5. Standalone benchmarks lie; end-to-end parity is the only honest bar
This one came up three times in this project, so it earns its own entry:
- vec4 matmul integrated cleanly in standalone benchmarks (1.37× over
blocked at 2048³), then diverged loss to 88.67 in end-to-end training.
Root cause: WGSL
var<storage, read>declared on bindings whose bind-group layout wasbuffer: { type: "storage" }(read-write). Apple’s WebGPU silently returned wrong data instead of erroring. - f16-packed weights were 1.7× faster standalone. Stacked on top of the tiled matmul they made the kernel slower (17.78 ms vs 16.90 ms at 2048³), because tiling had already amortised the global-memory reads it was saving.

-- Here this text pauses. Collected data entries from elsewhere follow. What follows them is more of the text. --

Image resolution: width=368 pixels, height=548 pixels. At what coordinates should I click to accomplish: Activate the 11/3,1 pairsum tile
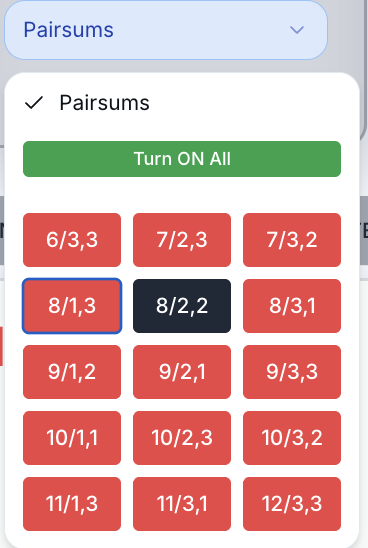click(x=182, y=504)
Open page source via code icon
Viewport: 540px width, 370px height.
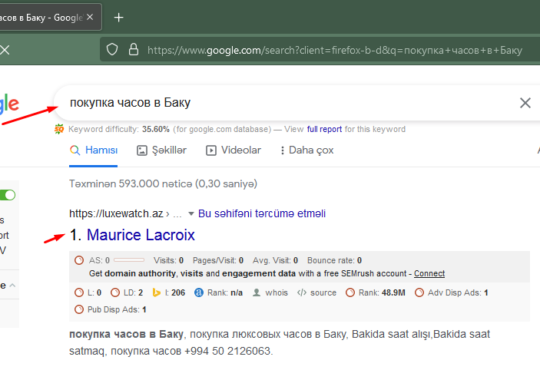[302, 292]
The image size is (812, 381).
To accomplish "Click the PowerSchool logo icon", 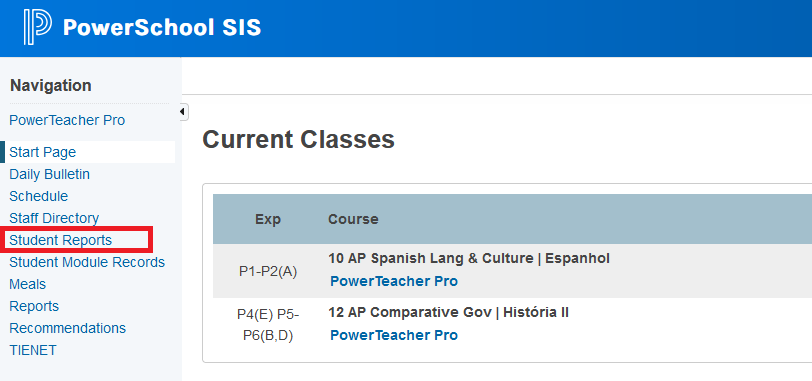I will (x=37, y=27).
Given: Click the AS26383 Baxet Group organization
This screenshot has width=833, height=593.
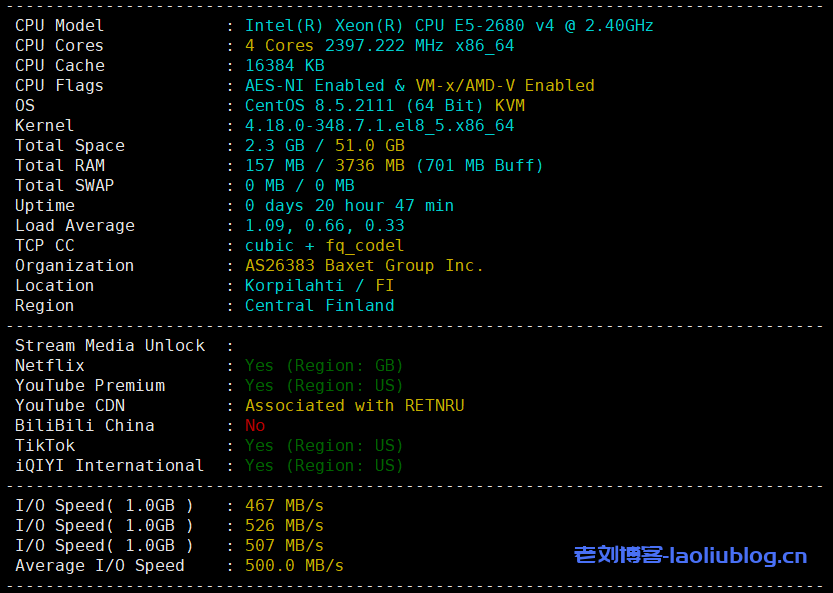Looking at the screenshot, I should (364, 266).
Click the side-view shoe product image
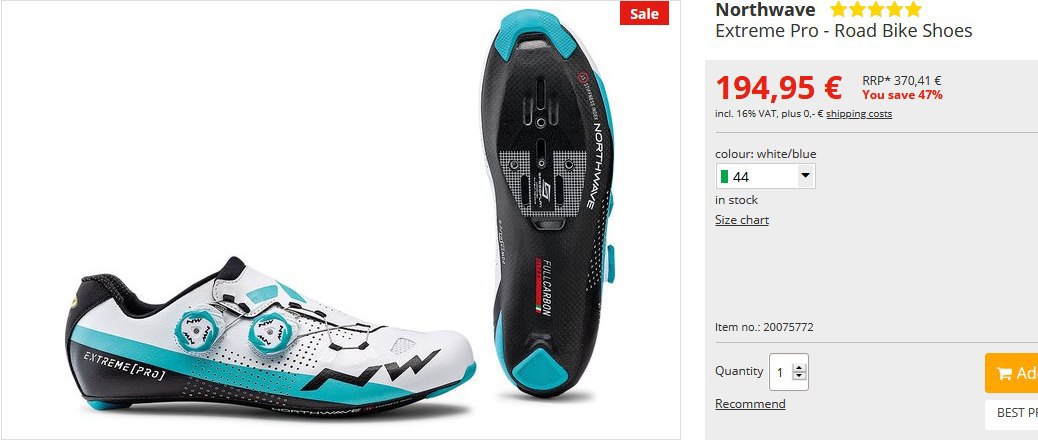This screenshot has width=1038, height=440. coord(270,336)
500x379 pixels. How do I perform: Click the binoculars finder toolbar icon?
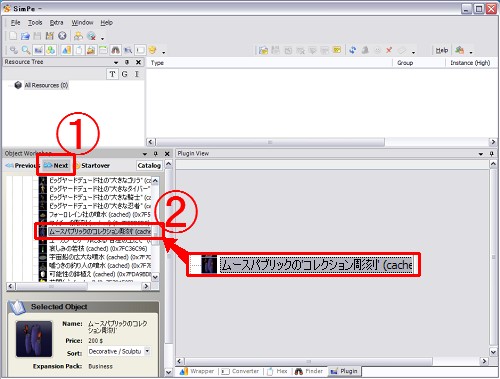(x=115, y=50)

- 8×8 register blocking beat 4×4 in the spreadsheet — 4× more arithmetic per shared-memory load. Lost at every benchmarked size (0.91× at 1024³, 0.88× at 2048³), almost certainly because 64 floats per thread for the accumulator exceeded Apple’s per-thread register budget and forced spill.
The pattern: standalone benchmarks measure the kernel in isolation, in ideal shapes, often square. Real training calls them in awkward non-square shapes, with state from previous kernels in cache, and inside a pipeline that interacts with the kernel’s compute/memory mix. Anything that wins standalone has to be re-verified end-to-end before it counts.
Lesson: for this project, “shipped” means “passed
tests/test_webgpu_train.mjs at 50 steps with drift < 5%”. Nothing else.
6. Algorithm-in-JS-first for new kernels
The FA2 forward had a non-obvious algorithm — workgroup-cooperative tiling with online softmax accumulated across K blocks, with a recompute-aware backward pass that reads only the saved log-sum-exp instead of the full attention matrix. Writing that directly in WGSL would have been hostile to debugging.
The pattern that worked: implement the algorithm in vanilla JS first
(tests/test_fa2_parity.mjs, test_fa2_backward_parity.mjs), get the
parity tests passing against the naive reference, then port to WGSL.
The JS version stays as a regression test forever. When the WGSL version
diverges, you have a working oracle to bisect against.
Lesson: if you’re not 100% sure you understand the algorithm, write it in JS first. The translation to WGSL becomes a typing exercise instead of a problem-solving exercise, and you keep the JS as a permanent oracle.
Where these lessons live
- README.md cites this doc in the Lessons section.
- BLOG.md (the longform post) folds the LR + corpus + curve stories into its narrative.
browser/src/pages/devlog.astrokeeps the per-entry record.docs/performance.mddocuments the what shipped; this file is the what didn’t and the what I learned about the process.